**과제 설명**
아래 자료에서 "icon" 문자열이 포함된 줄을 모두 골라 옮겨 적으세요. 대소문자는 구분합니다.

**자료 발췌**
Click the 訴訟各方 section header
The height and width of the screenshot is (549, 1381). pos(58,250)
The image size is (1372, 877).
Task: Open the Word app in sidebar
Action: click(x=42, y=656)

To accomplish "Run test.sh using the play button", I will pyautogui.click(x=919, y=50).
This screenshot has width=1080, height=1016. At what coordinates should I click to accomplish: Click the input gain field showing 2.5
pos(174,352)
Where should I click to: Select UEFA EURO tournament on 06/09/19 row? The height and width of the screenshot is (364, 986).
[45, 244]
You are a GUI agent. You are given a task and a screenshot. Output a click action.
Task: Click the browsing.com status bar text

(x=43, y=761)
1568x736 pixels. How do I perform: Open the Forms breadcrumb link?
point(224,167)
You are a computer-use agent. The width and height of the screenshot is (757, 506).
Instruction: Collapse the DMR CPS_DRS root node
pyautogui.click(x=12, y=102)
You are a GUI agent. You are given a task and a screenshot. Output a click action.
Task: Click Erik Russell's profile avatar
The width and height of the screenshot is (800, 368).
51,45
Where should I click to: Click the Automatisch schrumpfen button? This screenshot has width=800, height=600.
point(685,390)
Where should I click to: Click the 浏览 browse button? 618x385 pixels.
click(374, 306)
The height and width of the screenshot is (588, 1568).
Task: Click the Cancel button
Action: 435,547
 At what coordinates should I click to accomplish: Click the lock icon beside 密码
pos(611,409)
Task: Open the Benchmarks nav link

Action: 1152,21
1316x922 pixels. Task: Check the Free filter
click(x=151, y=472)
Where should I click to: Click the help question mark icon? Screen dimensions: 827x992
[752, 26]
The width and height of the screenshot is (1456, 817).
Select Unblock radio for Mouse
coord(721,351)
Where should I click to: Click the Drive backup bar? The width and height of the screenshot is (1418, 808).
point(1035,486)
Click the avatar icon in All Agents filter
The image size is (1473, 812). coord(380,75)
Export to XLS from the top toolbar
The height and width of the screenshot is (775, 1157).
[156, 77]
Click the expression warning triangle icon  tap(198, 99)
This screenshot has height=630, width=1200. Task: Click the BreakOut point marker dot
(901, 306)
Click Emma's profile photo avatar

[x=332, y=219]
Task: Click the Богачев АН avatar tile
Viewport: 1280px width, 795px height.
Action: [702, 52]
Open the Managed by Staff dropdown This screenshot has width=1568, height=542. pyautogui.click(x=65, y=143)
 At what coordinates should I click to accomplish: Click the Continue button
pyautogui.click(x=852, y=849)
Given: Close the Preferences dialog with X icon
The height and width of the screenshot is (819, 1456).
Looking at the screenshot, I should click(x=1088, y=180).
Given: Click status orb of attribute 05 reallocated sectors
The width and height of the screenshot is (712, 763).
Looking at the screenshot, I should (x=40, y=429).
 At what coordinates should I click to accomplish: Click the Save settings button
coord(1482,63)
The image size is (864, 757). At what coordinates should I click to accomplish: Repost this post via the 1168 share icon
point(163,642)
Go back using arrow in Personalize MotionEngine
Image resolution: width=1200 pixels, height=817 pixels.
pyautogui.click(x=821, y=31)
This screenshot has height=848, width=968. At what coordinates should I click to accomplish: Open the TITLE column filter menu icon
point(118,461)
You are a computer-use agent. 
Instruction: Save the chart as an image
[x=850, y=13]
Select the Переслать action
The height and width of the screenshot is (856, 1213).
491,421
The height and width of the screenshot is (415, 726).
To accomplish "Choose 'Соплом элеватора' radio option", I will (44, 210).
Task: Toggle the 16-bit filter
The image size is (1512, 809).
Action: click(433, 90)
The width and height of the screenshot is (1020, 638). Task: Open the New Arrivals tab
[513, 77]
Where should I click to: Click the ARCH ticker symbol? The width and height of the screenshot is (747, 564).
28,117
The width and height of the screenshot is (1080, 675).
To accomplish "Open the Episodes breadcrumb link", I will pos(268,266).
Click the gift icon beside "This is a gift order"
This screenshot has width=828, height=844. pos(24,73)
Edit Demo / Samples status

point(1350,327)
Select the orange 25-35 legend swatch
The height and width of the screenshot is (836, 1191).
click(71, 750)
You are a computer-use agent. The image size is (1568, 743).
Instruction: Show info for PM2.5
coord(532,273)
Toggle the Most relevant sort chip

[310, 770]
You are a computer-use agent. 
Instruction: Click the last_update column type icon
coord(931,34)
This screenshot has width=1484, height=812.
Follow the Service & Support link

**이 문제의 답**
 At what coordinates should I click to accomplish: Click the lock icon beside 密码
Where should I click to: Click the help question mark icon? Screen dimensions: 827x992
Click the avatar icon in All Agents filter
Click the expression warning triangle icon  tap(198, 99)
Given: Close the Preferences dialog with X icon
The image size is (864, 757). At what coordinates should I click to accomplish: Repost this post via the 1168 share icon
This screenshot has height=848, width=968. At what coordinates should I click to accomplish: Open the TITLE column filter menu icon
Click the gift icon beside "This is a gift order"
Instruction: Click the last_update column type icon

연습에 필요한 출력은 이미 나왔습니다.